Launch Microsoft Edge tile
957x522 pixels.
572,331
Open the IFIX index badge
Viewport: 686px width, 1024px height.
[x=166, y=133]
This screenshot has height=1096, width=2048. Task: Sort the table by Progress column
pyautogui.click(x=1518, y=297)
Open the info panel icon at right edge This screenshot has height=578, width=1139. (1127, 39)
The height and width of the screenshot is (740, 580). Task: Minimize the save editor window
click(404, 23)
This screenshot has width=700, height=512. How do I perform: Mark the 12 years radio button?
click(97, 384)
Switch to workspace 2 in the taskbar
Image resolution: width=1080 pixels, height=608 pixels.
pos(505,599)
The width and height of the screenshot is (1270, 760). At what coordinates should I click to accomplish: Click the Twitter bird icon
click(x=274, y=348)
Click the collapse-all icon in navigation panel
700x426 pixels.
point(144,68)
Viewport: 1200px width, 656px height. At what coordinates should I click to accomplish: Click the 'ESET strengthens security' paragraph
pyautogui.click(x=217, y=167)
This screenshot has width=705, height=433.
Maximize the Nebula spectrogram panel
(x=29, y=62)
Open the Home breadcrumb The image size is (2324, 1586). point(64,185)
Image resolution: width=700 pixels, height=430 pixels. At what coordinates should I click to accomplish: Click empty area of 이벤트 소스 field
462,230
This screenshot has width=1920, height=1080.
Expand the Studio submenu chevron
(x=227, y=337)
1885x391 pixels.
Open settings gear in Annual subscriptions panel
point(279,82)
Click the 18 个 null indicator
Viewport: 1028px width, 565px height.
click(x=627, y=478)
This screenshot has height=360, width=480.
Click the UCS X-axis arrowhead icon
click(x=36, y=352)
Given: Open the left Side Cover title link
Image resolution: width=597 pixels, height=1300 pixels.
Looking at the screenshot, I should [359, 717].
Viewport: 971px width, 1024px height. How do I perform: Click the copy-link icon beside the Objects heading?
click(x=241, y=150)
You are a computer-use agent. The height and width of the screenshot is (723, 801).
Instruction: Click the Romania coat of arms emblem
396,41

> WRITTEN INSTRUCTION: Return each of the rows above verbatim, keeping every line and character unchanged.

> WRITTEN ANSWER:
Launch Microsoft Edge tile
957x522 pixels.
572,331
Open the IFIX index badge
Viewport: 686px width, 1024px height.
[x=166, y=133]
This screenshot has height=1096, width=2048. Task: Sort the table by Progress column
pyautogui.click(x=1518, y=297)
Open the info panel icon at right edge This screenshot has height=578, width=1139. (1127, 39)
The height and width of the screenshot is (740, 580). Task: Minimize the save editor window
click(404, 23)
This screenshot has width=700, height=512. How do I perform: Mark the 12 years radio button?
click(97, 384)
Switch to workspace 2 in the taskbar
Image resolution: width=1080 pixels, height=608 pixels.
pos(505,599)
The width and height of the screenshot is (1270, 760). At what coordinates should I click to accomplish: Click the Twitter bird icon
click(x=274, y=348)
Click the collapse-all icon in navigation panel
700x426 pixels.
point(144,68)
Viewport: 1200px width, 656px height. At what coordinates should I click to accomplish: Click the 'ESET strengthens security' paragraph
pyautogui.click(x=217, y=167)
This screenshot has width=705, height=433.
Maximize the Nebula spectrogram panel
(x=29, y=62)
Open the Home breadcrumb The image size is (2324, 1586). point(64,185)
Image resolution: width=700 pixels, height=430 pixels. At what coordinates should I click to accomplish: Click empty area of 이벤트 소스 field
462,230
This screenshot has width=1920, height=1080.
Expand the Studio submenu chevron
(x=227, y=337)
1885x391 pixels.
Open settings gear in Annual subscriptions panel
point(279,82)
Click the 18 个 null indicator
Viewport: 1028px width, 565px height.
click(x=627, y=478)
This screenshot has height=360, width=480.
Click the UCS X-axis arrowhead icon
click(x=36, y=352)
Given: Open the left Side Cover title link
Image resolution: width=597 pixels, height=1300 pixels.
Looking at the screenshot, I should [359, 717].
Viewport: 971px width, 1024px height. How do I perform: Click the copy-link icon beside the Objects heading?
click(x=241, y=150)
You are a computer-use agent. The height and width of the screenshot is (723, 801).
Instruction: Click the Romania coat of arms emblem
396,41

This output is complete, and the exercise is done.